Copy out every line of the material below word for word, leaving out the pictures.

═════ RECORDS SUPPLIED ═════

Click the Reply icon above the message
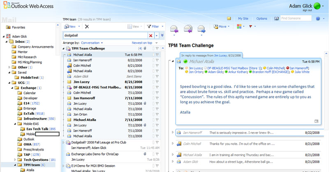 pos(174,29)
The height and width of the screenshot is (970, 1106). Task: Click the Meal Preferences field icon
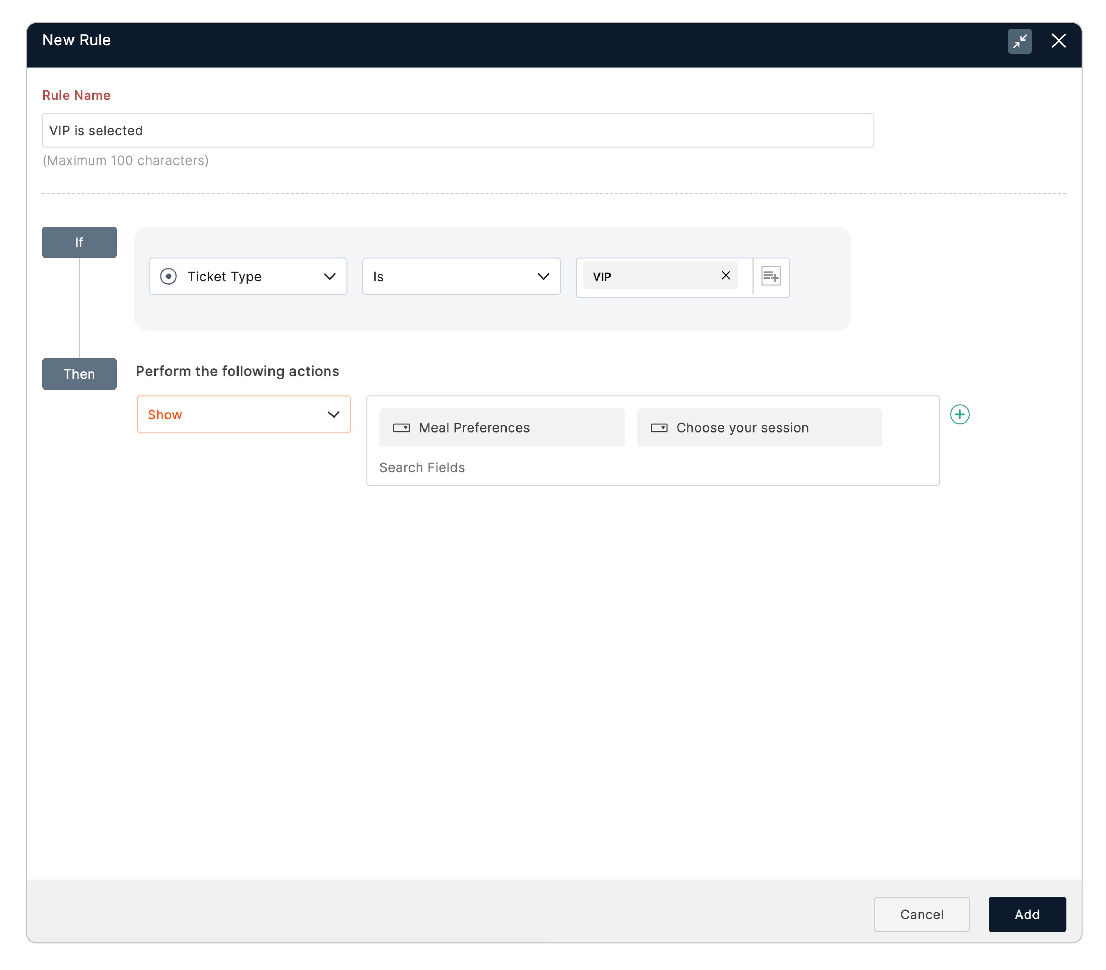click(401, 428)
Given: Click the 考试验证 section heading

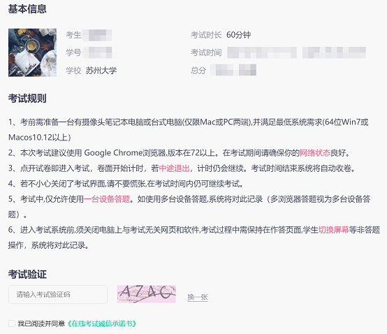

═════

◆ **EXPECTED OUTPUT**
Click the Reply icon above the message
 pos(174,29)
The height and width of the screenshot is (970, 1106). Task: Click the Meal Preferences field icon
click(401, 428)
Given: Click the 考试验证 section heading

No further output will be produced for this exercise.